Since its founding in 2005 Ontonix has focused its QCM (Quantitative Complexity Management) technology on protection, problem prevention, ‘robustification’, early warnings and identification of crisis precursors in diverse fields and industries (manufacturing, engineering design, economics, finance, traffic control, medicine, etc.).
The present blog introduces a new exotic application of the QCM technology – the use of complexity as a systemic offensive tool. The goal, therefore, is not to prevent crises or systemic collapses – which is the mission of Ontonix – the objective is to cause them.
Complexity is a systemic characteristic of networks and processes. Since 2005 complexity can actually be measured. It is measured in cbits (complexity bits) and quantifies the amount of structured information ‘contained’ within a system. Every system (network, process) possesses at a given time a certain amount of complexity as well as the so-called critical complexity. In proximity of its critical complexity the dynamics of every system tends to be dominated by uncertainty, becoming chaotic and uncontrollable. This reduces its structural stability, rendering it less resilient hence vulnerable. Systemic collapses happen in the presence of high fragility and high density of interconnections, i.e. in the proximity of critical complexity. Well-managed systems and processes function at a certain distance from their respective critical complexities. However, this mandates that one be able to measure both complexity as well as critical complexity. This is the business of Ontonix. Managing super huge systems and networks without the explicit knowledge and monitoring of complexity and critical complexity is risky, to say the least.
The objective of ‘complexity as a weapon’ is to reduce/neutralize the overall resilience of the enemy by deliberately introducing harmful targeted and structured information (complexity) into adversarial networks so as to induce fragilities as well as structural instabilities leading, potentially, to systemic/catastrophic collapse.
The goal is to ‘inject’ complexity into adversary’s computers and networks in a surgical manner, damaging or debilitating systems such as PLC, DCS, SCADA, in particular the hubs of those systems, which can quickly propagate on a large-scale the effects of an attack. The goal is to increase network/process complexity to levels in the vicinity of critical complexity, so as to induce fragility, vulnerability and cascading failures.
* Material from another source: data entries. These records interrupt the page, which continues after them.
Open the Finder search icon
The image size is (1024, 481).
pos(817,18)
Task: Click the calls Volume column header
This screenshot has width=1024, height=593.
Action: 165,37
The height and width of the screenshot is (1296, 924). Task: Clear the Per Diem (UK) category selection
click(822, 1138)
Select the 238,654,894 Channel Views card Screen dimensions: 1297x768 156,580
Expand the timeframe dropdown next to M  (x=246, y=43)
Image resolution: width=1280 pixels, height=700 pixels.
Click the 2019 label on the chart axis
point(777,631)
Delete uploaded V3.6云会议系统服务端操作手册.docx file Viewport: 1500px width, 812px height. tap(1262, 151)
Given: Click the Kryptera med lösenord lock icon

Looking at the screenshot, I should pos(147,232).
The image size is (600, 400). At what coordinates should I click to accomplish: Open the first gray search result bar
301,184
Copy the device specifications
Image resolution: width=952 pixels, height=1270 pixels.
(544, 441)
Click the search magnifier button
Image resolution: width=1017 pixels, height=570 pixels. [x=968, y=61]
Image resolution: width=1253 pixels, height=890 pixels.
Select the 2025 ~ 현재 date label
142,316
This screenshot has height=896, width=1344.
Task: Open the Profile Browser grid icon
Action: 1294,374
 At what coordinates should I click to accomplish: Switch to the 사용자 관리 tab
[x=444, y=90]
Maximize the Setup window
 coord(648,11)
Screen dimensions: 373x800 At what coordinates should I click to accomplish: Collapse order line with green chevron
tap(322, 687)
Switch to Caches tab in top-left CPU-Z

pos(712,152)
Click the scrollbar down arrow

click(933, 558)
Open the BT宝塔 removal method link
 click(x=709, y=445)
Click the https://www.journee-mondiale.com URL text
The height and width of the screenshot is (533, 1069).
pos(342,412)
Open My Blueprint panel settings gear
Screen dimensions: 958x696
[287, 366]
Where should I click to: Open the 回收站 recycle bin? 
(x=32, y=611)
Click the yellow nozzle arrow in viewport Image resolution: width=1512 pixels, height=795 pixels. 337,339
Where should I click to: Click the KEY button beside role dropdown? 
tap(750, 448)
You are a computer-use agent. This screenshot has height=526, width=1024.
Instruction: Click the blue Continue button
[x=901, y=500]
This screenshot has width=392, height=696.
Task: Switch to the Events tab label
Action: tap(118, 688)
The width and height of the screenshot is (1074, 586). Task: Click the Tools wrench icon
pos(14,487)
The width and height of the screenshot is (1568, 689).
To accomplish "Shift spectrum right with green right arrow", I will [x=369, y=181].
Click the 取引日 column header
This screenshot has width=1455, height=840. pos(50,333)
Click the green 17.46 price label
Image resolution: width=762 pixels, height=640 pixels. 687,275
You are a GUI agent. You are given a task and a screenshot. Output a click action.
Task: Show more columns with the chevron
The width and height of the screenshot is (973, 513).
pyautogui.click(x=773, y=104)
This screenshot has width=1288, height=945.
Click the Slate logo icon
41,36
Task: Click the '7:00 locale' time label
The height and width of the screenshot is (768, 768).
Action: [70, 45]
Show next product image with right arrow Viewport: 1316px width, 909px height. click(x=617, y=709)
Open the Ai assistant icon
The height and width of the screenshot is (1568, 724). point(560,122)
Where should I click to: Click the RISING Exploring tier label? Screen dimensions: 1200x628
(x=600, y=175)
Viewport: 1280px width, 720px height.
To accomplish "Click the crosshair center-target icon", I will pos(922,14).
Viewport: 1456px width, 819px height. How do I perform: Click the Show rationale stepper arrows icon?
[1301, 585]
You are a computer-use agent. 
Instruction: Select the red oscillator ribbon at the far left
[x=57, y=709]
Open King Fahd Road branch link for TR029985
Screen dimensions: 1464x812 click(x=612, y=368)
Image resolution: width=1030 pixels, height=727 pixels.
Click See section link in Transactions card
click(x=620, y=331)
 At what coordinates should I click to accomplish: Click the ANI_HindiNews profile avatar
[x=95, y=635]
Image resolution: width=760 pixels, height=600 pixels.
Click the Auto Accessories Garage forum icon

In essence, we’re looking at a targeted alteration of specific sensitive network functions.
Inducing critical complexity levels in strategic networks can offer an effective preemptive measure which can soften the enemy’s critical infrastructures/networks prior to a more conventional attack (cyber or not).
Complexity-based aggression, when implemented on a large-scale level (i.e. when targeted at large networks or interconnected systems of networks) can offer a ‘subtle’ low-intensity and low-visibility intervention in virtue of its highly distributed nature. In other words, instead of a highly concentrated attack, a more diluted action may result potentially difficult to trace and counter and, at the same time, lead to devastating systemic consequences.
The technical details of ‘complexity as a weapon’ will not be explained in this blog for obvious reasons. However, the rationale is based, in part, on certain observations one can make when studying very large-scale highly complex systems, such as the following:
- The Functional Indeterminacy Theorem (F.I.T.): In complex systems, malfunction and even total non-function may not be detectable for long periods, if ever.
- The Fundamental Failure-Mode Theorem (F.F.T.): Complex systems usually operate in failure mode.
- A complex system can fail in a very large number of ways. Higher complexity means a system possesses more failure modes.
- The larger the system, the greater the probability of unexpected failure.
Our Quantitative Complexity Theory has verified the above statements on an empirical and numerical basis (science, not opinions, has always been our motto).
When it comes to complex systems – by the way, before you say something really is complex you should actually measure its complexity – failure isn’t always something obvious and may even be difficult to design. In fact, there are many ways, modes, in which such systems can fail (or be made to fail). In reality, failure is a combination (superposition) of various failure modes. Some of these modes can be quite likely, some can require high energy expenditure in order to trigger them, some can be triggered with little effort but may require an unlikely set of circumstances.
This means that it may be possible to provoke the collapse of large networks/systems by identifying first what their failure modes are and, in each mode to pinpoint the key variables (nodes) that can cause a cascading failure. Once these nodes have been identified, that’s where the attack should be concentrated. The way this is accomplished is not intuitive. It is not sufficient to ‘invert’ the conventional QCM-based process of system ‘robustification’ in order to arrive at the complexity-as-a-weapon logic which induces systemic fragility. What is certainly needed, though, is plenty of supercomputer fire power.
Who would be the target of a large-scale systemic ‘complexity attack’? Rogue states that are threatening global peace and support terrorism.